Starting with the line containing "The height and" and continuing through the end of the material, rewrite those lines with "magnifier" changed to "magnifying glass" and everything else kept the same. Leave the pictures out of your answer.

[Data items]
———

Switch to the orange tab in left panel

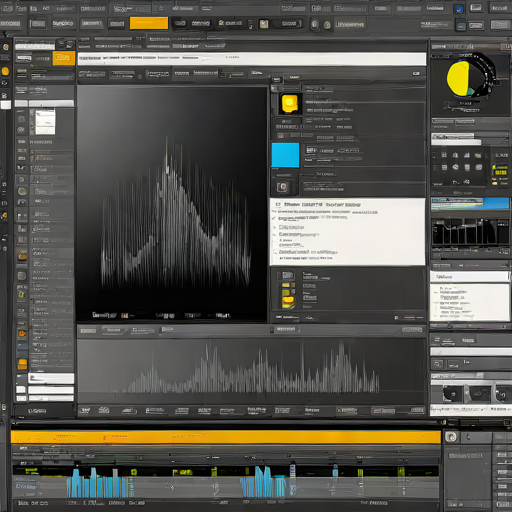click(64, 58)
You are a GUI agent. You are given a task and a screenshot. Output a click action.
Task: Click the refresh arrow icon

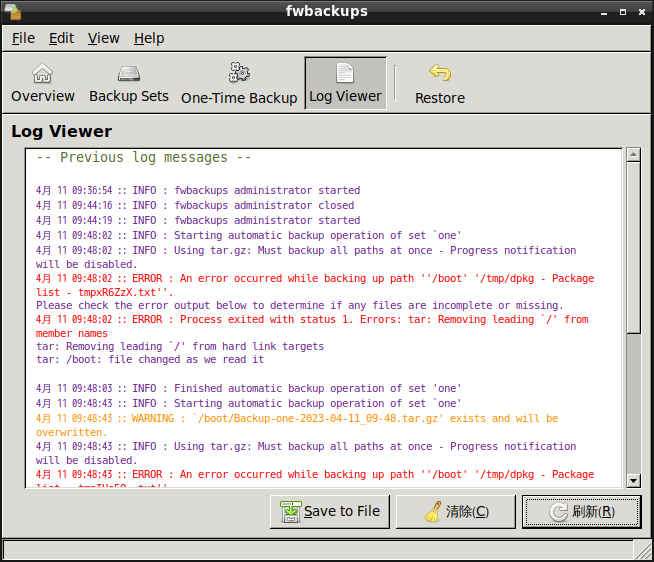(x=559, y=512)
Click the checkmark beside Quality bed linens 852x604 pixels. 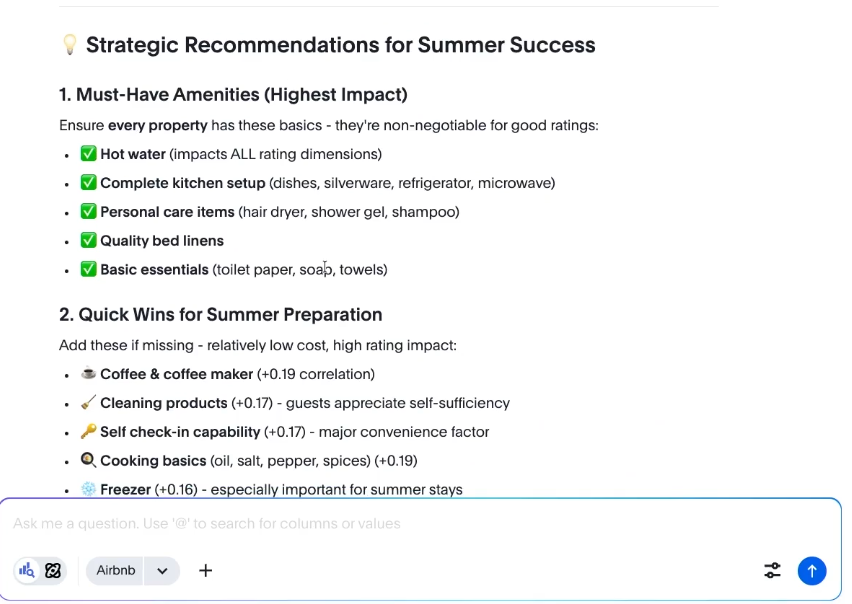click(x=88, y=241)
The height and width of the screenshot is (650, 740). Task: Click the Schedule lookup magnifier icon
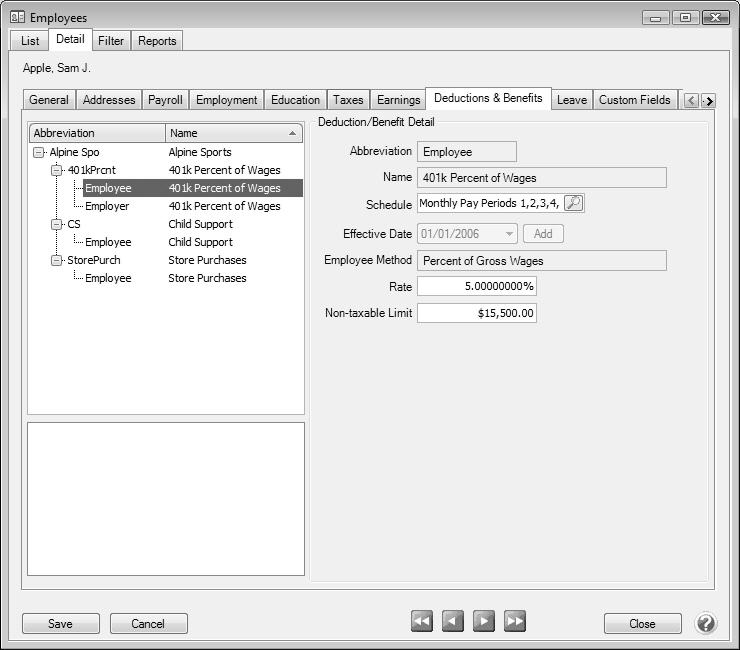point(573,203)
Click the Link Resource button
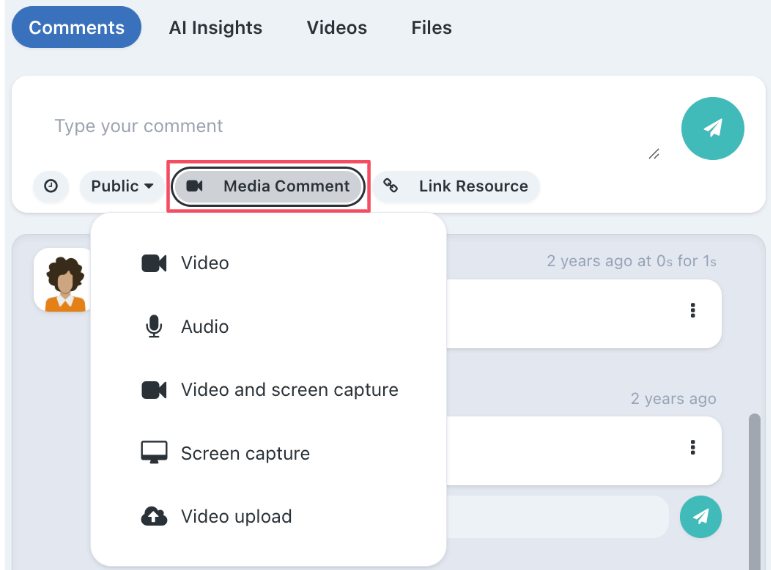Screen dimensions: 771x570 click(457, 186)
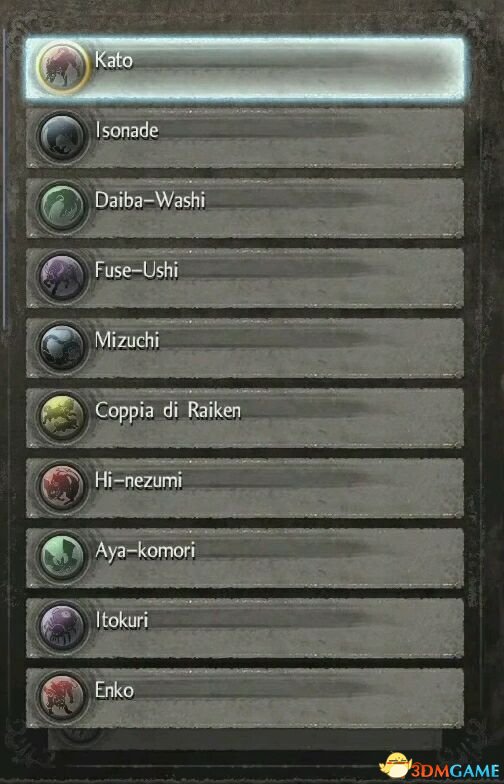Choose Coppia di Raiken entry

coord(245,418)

———

## Task solution
The height and width of the screenshot is (650, 740). Task: Click the Schedule lookup magnifying glass icon
point(573,203)
Click the Link Resource button
Screen dimensions: 771x570 click(457, 186)
Choose Coppia di Raiken entry

coord(245,418)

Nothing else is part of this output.